Sample preparation and genomic DNA sequencing

A colony of Thrips tabaci originally collected from cotton field in Henan Province of China, was reared in the laboratory for approximately 100 generations. Adults were fed on Brassica oleracea and kept at controlled conditions of 25 ± 0.5 °C, 60 ± 5% relative humidity, and a photoperiod of 16 h Light: 8 h Dark²⁵. Briefly, pupal thrips were decontaminated by immersing in 1% sodium hypochlorite solution for 5 min, followed by rinsing in sterile water and immersion in 70% ethanol twice, and then rinsing in sterile water again. Before genomic DNA and RNA extraction, samples were rapidly transferred to collection tubes and flash frozen in liquid nitrogen, then stored at −80 °C.

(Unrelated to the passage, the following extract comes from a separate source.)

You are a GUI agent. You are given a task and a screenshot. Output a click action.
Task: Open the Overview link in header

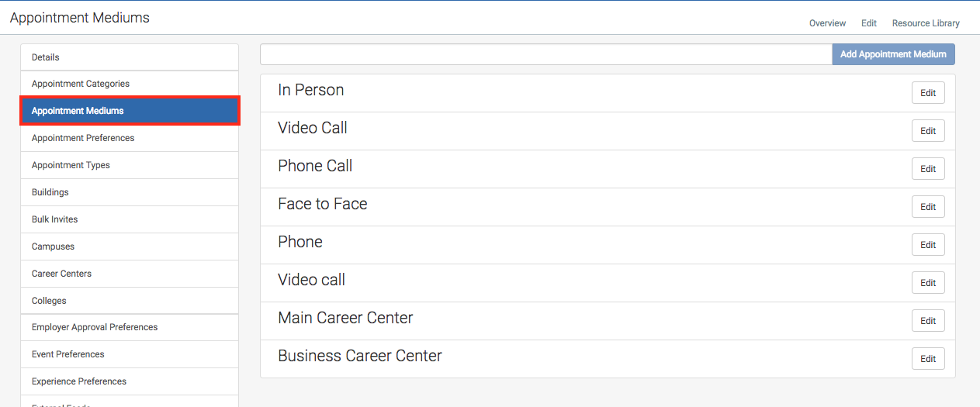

We prepared approximately 4,000 pupae of T. tabaci for genome sequencing. Genomic DNA was extracted using the QIAGEN^® Genomic kit (QIAGEN, Dusseldorf, Germany) according to the manufacturer’s instructions. The purity and concentration of genomic DNA was determined by 0.75% agarose gel electrophoresis, Nanodrop 2000 spectrophotometer (Thermo Fisher Scientific, USA), and Qubit TM3 Fluorometer (Invitrogen, USA), successively.

To construct the library, the total genomic DNA was randomly sheared into fragments of ~15 kb. The SMRTbell library was constructed using the SMRTbell Express Template Prep kit 2.0 (Pacific Biosciences). Before annotating the data obtained by PacBio readings, we performed a series of preprocessing procedures. The sheared 10 μg of DNA was brought into the first enzymatic reaction to remove the single-strand dangling, and then treated with repair enzymes to repair any damage that may exist on the DNA backbone. After DNA damage repair, ends of the double-stranded fragments were polished and subsequently tailed with an A-overhang at the 3′end. Ligation with T-overhang SMRTbell adapters was performed at 20 °C for 60 minutes. Following ligation, the SMRTbell library was digested by exonuclease and purified with 0.45X AMPure PB beads. After library characterization, the Sage ELF system (Sage Science, Beverly, MA) was used to perform a size selection step on 3 μg to collect SMRTbells 15–18 kb. After size selection, the library was purified with 1X AMPure PB beads. The size and quantity of libraries were evaluated using FEMTO Pulse and Qubit dsDNA HS reagents Assay kits. The sequencing primers and Sequel II DNA polymerase were annealed and combined into the final SMRTbell library, respectively. The library was subjected to diffusion loading at 55 pM plate concentration.

The long-read library was sequenced on the PacBio Sequel II platform (Pacific Biosciences, USA) at BioMarker (Beijing) Co., Ltd., and circular consensus (CCS) reads were generated. The 150 bp paired-end short read sequencing libraries were sequenced on the Illumina NovaSeq 6000 platform. After filtering out the adapters and low-quality reads, approximately 25.59 Gb of subreads (coverage: 94.7 × ) were obtained from the PacBio long-read sequencing (Table 1). The PacBio reads had an average length of 16,193 bp, with an Contig N50 length of 1,531,534 bp (Table 2). The Illumina platform generated a total of 24.51 Gb (coverage: 87.99 × ) of clean data with an average insert size of 350 bp (Table 1).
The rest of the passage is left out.